**What you are asked to do:** Echo the lines between the one holding "Find the location" and the one holding "(1102, 216).", inclusive, and leave the pictures out.

**Supplied data:**
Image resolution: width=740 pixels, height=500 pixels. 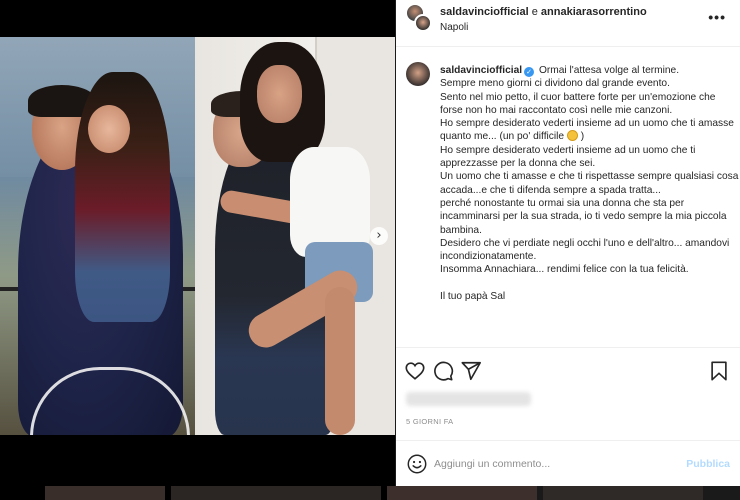 I want to click on smiling-emoji-icon, so click(x=572, y=136).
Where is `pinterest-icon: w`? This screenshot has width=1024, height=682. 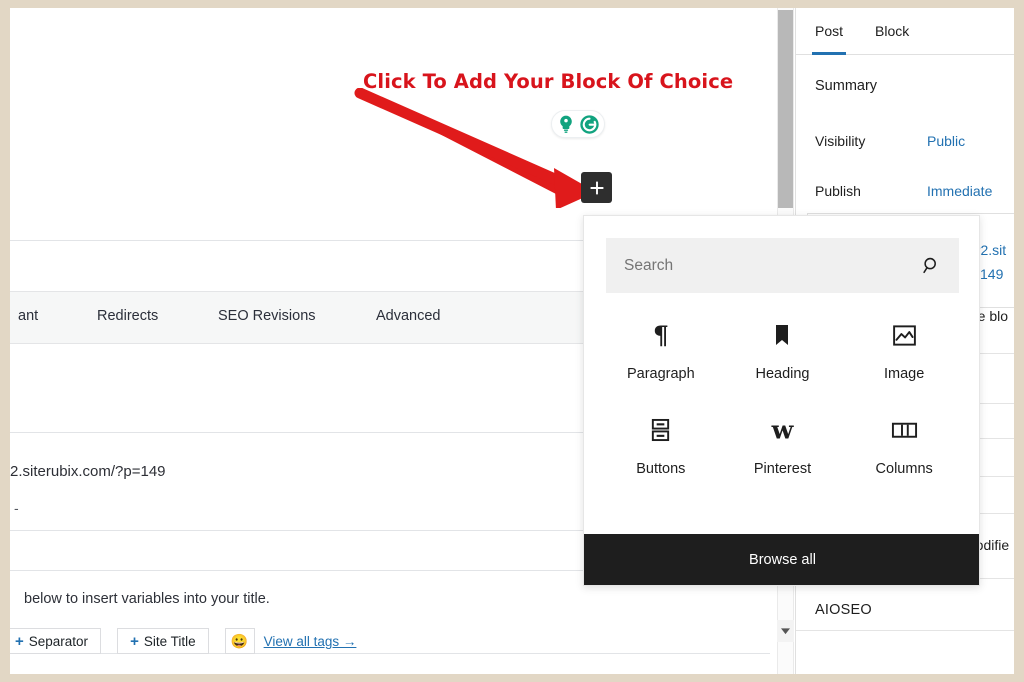 pinterest-icon: w is located at coordinates (782, 430).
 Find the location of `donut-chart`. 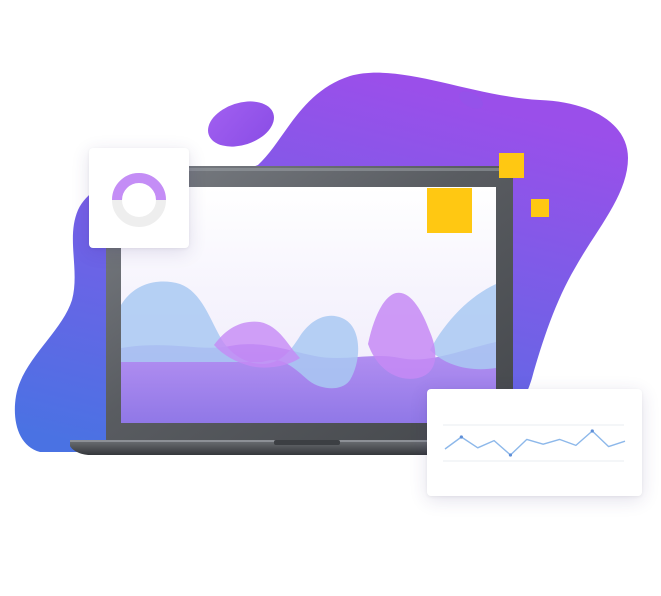

donut-chart is located at coordinates (139, 200).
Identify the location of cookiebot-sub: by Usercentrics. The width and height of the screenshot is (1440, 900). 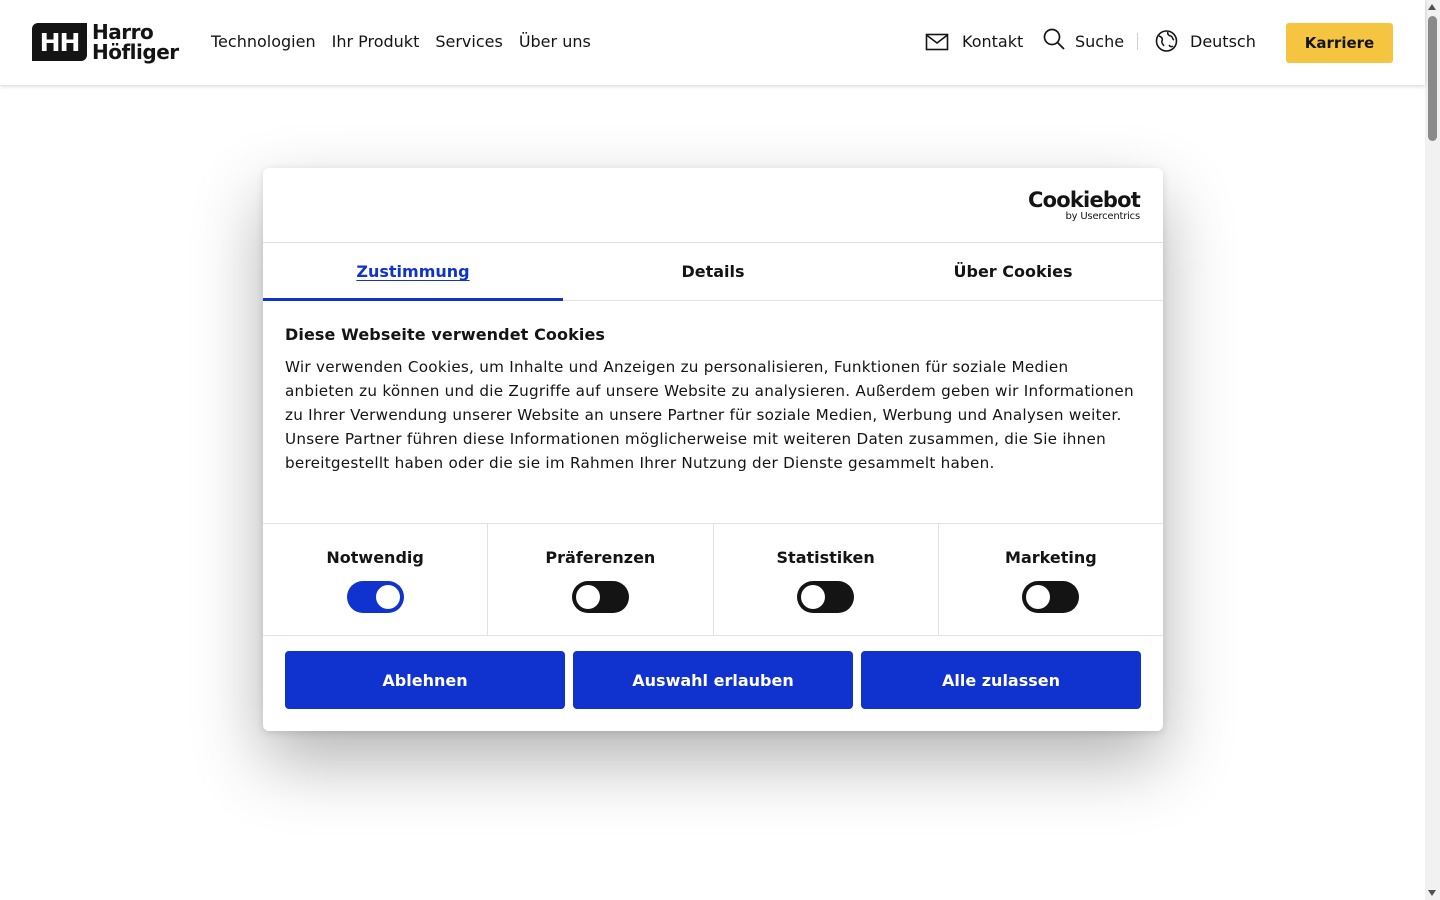
(1102, 216).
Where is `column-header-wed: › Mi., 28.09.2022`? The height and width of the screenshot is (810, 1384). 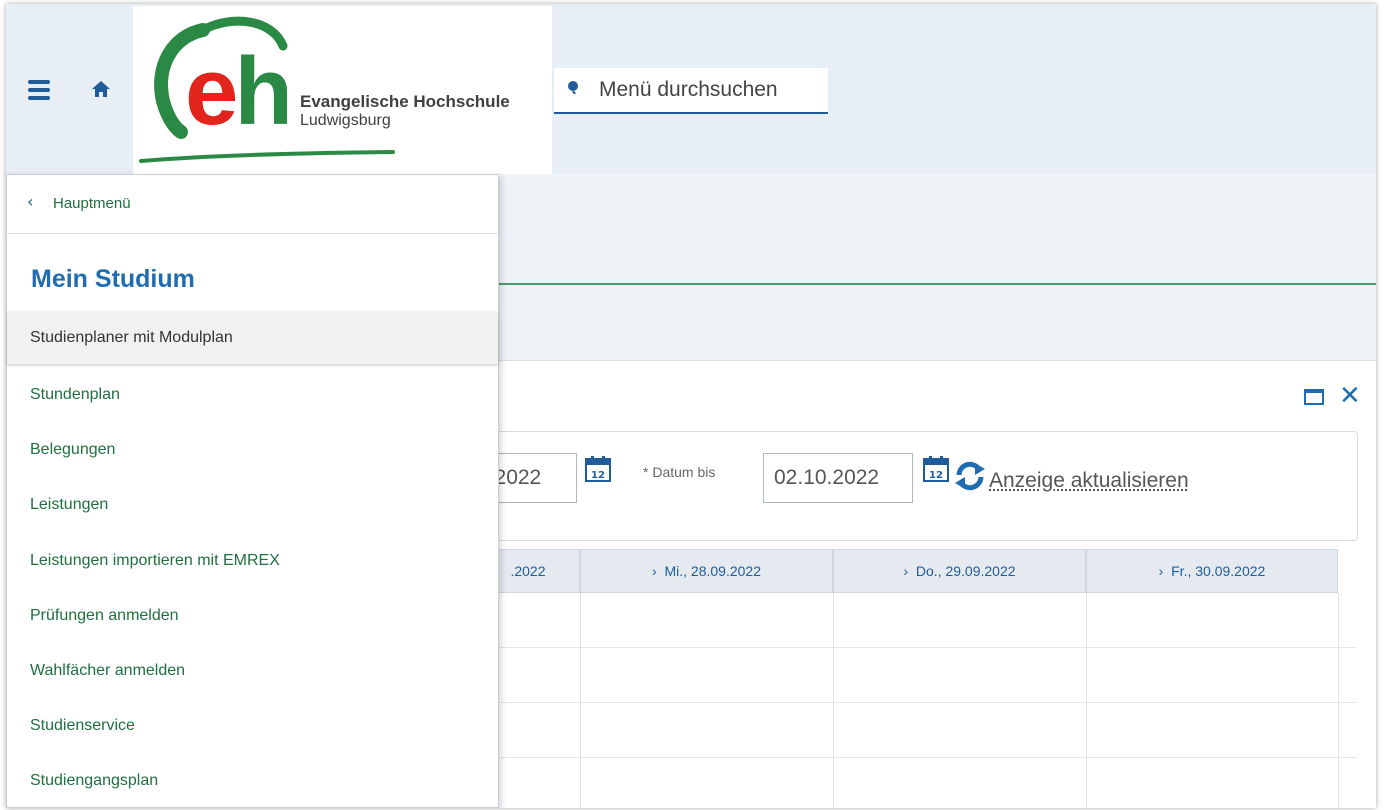 column-header-wed: › Mi., 28.09.2022 is located at coordinates (706, 571).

**Response area:**
 Find the location of `donut-chart`. 

donut-chart is located at coordinates (139, 200).
Identify the location of cookiebot-sub: by Usercentrics. The width and height of the screenshot is (1440, 900). 
(1102, 216).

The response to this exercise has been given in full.